▸ TEXTO FORNECIDO

B) As rés são sociedades comerciais vocacionadas para o exercício da actividade imobiliária.
C) Na constituição do E………. é necessária a intervenção de uma sociedade gestora de fundos imobiliários, tendo as rés escolhido a “F………., Lda”.
D) Ao E………. foi atribuída a designação de “E……….” e foi autorizado pela CMVM em 20.12.2006.
E) Na concretização da constituição do E………. tornava-se necessário proceder a avaliações de terrenos tendo a sociedade “F………., Ldª” entregado a avaliação dos activos imobiliários à autora.
F) O regulamento da gestão do E………. consta do documento junto aos a fls. 259 e ss. que se dá por integralmente reproduzido.
G) Para além da avaliação inicial e a que se alude em E) foi ainda solicitado à autora a avaliação de mais prédios que conduziram a elaboração dos relatórios de Março de 2007.

Dados de coordenadas dos itens:
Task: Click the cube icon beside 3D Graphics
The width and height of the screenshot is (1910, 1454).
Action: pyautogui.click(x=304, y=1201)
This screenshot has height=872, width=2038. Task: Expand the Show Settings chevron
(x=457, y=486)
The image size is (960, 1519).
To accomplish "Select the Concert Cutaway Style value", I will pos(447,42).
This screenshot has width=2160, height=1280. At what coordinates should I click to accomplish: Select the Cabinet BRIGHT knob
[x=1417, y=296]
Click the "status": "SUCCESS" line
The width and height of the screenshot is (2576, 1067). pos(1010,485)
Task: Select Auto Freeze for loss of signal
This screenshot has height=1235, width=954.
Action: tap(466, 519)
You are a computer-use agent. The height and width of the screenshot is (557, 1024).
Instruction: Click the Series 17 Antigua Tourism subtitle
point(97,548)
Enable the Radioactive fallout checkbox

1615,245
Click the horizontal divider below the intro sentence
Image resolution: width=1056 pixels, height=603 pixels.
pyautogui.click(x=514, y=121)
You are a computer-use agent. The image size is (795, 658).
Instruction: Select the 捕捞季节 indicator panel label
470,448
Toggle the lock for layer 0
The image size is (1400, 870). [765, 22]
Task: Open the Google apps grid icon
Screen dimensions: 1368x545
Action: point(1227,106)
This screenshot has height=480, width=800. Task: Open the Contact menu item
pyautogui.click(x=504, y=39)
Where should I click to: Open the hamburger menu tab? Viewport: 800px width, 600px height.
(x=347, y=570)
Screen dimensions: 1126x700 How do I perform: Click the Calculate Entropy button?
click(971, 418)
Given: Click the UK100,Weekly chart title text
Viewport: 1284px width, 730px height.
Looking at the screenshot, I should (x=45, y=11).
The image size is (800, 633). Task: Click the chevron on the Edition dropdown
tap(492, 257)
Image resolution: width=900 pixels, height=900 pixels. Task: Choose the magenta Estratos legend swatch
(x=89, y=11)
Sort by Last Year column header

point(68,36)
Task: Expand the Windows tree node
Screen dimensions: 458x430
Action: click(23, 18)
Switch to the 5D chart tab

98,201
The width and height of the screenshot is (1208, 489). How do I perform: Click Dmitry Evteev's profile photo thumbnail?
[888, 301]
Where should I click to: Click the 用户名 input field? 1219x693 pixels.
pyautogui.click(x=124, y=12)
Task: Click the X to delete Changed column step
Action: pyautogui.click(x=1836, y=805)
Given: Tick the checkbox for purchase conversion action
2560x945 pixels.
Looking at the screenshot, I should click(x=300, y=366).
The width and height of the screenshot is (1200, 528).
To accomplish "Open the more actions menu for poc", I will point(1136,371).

▸ REQUISITO
Transcreva do texto fornecido tudo desde "B) As rés são" até "por integralmente reproduzido.", trocando "rés" por "demandadas".

▸ RESPOSTA ABAIXO
B) As demandadas são sociedades comerciais vocacionadas para o exercício da actividade imobiliária.
C) Na constituição do E………. é necessária a intervenção de uma sociedade gestora de fundos imobiliários, tendo as demandadas escolhido a “F………., Lda”.
D) Ao E………. foi atribuída a designação de “E……….” e foi autorizado pela CMVM em 20.12.2006.
E) Na concretização da constituição do E………. tornava-se necessário proceder a avaliações de terrenos tendo a sociedade “F………., Ldª” entregado a avaliação dos activos imobiliários à autora.
F) O regulamento da gestão do E………. consta do documento junto aos a fls. 259 e ss. que se dá por integralmente reproduzido.